If you are going through Chapter 7 bankruptcy, it is likely that getting new credit cards is the last thing on your mind. However, there are ways that you can leverage certain varieties of credit cards to help you on the path of rebuilding your credit in the aftermath of a bankruptcy.
When most people think of the term “credit card,” they are picturing an “unsecured” credit card. However, there are also “secured credit cards.” According to NerdWallet, secured credit cards can be a great tool to add to your credit-building arsenal.
What is a secured credit card?
A secured credit card is very similar to an unsecured credit card, with the exception that a secured credit card requires collateral. The collateral is what makes it “secure.” Essentially, you will put down a deposit on your credit card. The maximum of the credit card will then be equal to the deposit. So if you put down a $500 deposit on the credit card, your maximum is then $500.

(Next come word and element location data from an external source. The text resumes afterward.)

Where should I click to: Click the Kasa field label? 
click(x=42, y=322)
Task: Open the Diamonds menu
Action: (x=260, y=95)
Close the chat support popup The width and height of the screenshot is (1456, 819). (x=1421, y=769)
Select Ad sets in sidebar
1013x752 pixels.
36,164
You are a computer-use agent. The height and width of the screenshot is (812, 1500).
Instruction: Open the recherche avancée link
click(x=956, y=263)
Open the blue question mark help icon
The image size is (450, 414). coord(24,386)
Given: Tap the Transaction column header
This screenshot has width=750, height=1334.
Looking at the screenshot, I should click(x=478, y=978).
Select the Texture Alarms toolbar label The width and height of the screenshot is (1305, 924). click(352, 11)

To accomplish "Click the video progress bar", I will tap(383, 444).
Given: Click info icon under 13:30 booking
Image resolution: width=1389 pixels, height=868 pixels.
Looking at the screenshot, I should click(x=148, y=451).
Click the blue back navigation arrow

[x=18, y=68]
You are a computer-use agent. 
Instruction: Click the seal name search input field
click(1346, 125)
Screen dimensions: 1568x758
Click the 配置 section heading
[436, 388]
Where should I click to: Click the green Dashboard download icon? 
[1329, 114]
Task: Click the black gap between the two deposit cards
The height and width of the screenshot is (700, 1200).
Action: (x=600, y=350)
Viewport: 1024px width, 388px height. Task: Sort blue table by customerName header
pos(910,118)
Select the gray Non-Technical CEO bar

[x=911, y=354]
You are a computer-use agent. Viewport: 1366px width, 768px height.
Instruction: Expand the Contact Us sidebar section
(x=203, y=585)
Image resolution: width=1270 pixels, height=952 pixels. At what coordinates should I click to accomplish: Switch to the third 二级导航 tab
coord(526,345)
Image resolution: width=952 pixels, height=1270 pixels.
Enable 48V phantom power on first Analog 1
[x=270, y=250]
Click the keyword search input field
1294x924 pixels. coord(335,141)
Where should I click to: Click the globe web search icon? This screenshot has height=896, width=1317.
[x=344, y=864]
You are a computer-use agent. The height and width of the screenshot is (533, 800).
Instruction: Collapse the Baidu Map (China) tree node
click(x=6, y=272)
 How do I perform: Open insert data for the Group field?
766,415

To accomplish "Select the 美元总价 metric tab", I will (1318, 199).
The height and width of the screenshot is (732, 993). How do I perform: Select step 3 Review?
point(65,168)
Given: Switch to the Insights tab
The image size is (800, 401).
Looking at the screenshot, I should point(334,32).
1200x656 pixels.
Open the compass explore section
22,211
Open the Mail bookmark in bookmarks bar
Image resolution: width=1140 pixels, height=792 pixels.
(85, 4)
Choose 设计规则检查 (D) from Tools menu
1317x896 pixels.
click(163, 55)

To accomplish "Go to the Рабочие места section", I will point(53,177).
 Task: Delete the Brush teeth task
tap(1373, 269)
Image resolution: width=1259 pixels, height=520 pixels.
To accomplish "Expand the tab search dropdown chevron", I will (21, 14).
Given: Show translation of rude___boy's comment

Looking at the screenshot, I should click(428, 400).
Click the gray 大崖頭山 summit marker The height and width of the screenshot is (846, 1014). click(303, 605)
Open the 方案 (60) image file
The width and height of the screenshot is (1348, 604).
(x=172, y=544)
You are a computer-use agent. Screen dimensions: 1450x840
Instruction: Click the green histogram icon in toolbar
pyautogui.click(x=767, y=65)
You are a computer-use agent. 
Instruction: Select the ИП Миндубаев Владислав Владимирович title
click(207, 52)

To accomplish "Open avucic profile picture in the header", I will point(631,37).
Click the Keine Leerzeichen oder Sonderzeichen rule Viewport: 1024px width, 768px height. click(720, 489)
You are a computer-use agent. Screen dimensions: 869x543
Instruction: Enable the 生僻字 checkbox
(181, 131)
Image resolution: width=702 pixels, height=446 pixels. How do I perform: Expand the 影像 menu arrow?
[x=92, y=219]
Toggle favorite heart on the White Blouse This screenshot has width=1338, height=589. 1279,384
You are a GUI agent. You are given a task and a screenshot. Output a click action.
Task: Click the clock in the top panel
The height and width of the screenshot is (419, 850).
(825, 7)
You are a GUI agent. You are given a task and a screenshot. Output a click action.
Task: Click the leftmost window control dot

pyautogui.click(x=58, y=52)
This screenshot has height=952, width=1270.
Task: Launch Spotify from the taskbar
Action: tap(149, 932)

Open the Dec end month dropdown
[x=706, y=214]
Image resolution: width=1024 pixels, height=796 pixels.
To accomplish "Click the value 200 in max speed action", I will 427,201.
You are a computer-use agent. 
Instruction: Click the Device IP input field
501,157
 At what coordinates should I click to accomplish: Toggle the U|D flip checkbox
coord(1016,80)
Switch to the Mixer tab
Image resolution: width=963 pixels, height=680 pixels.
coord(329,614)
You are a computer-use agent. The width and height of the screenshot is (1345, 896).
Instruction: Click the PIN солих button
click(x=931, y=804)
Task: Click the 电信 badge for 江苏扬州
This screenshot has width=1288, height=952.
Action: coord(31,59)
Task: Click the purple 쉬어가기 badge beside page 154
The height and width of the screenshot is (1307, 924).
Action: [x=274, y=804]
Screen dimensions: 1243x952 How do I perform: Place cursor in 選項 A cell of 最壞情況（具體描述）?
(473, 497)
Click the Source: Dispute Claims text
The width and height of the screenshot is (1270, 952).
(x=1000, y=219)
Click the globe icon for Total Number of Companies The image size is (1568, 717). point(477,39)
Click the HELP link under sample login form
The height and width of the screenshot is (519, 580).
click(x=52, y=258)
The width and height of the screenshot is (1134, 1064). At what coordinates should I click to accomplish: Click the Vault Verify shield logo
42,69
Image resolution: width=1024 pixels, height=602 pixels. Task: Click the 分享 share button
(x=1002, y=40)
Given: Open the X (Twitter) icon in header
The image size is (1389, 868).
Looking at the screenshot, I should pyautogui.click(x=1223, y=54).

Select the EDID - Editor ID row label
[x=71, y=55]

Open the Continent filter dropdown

How is this different from a Visa gift card?
A Visa gift card works similarly to a debit card. Once you have spent all the money on the card, the card is worthless. A secured credit card acts more like a regular credit card. You can spend up to $500 a month on the card and then pay it off. If you fail to pay off the credit card, the company takes your deposit.
The major difference is that gift cards do not report to the three major credit bureaus, whereas secured credit cards do. Maintaining a secured credit card responsibly can help you improve your credit in the aftermath of Chapter 7 bankruptcy.